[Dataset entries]
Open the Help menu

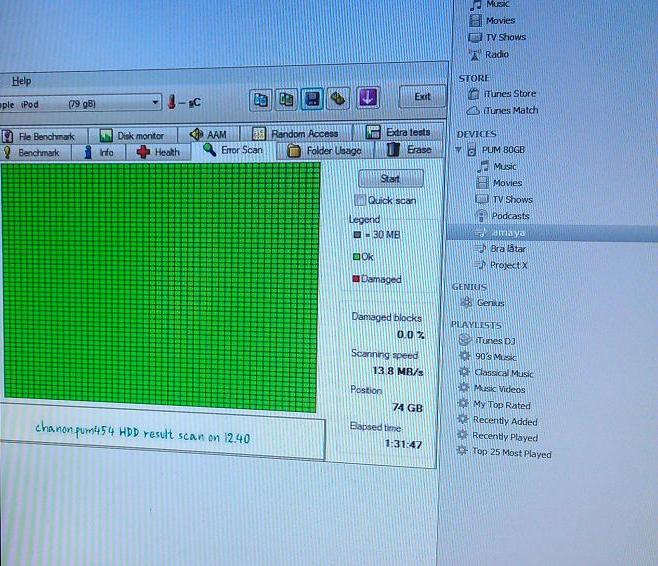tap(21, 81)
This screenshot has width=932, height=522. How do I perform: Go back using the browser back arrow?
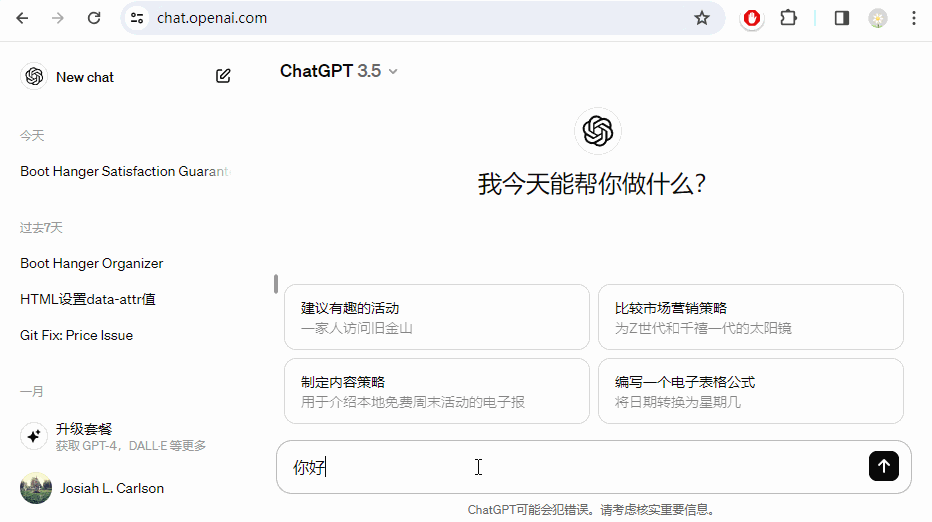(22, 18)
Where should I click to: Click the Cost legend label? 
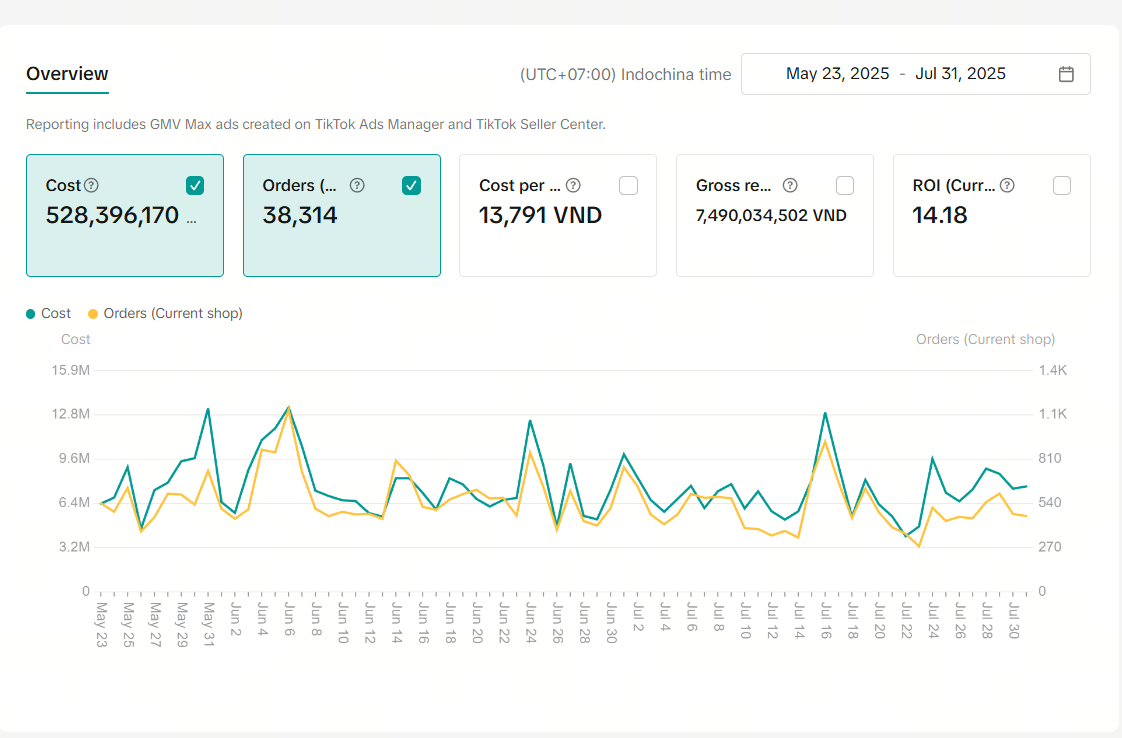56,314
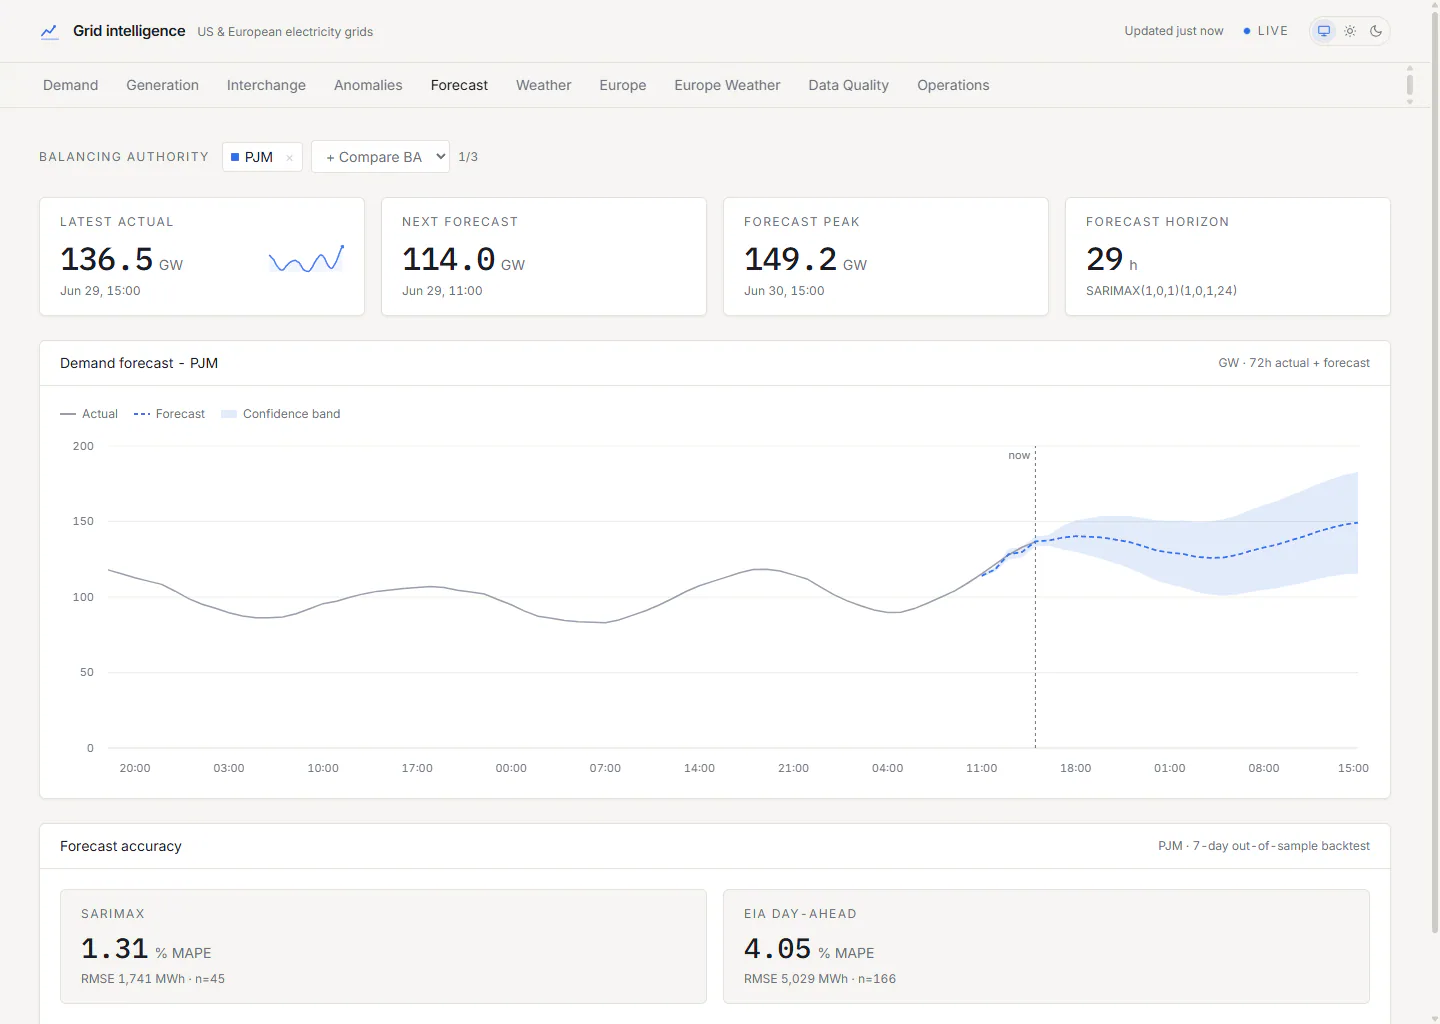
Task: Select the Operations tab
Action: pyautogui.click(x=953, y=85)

WORK TO BE COMPLETED: Output every line of the records above unchanged, and keep the pictures out.

TASK ANSWER:
Open the Help menu

tap(21, 81)
This screenshot has width=932, height=522. How do I perform: Go back using the browser back arrow?
(22, 18)
Where should I click to: Click the Cost legend label? 
56,314
Task: Select the Operations tab
Action: pyautogui.click(x=953, y=85)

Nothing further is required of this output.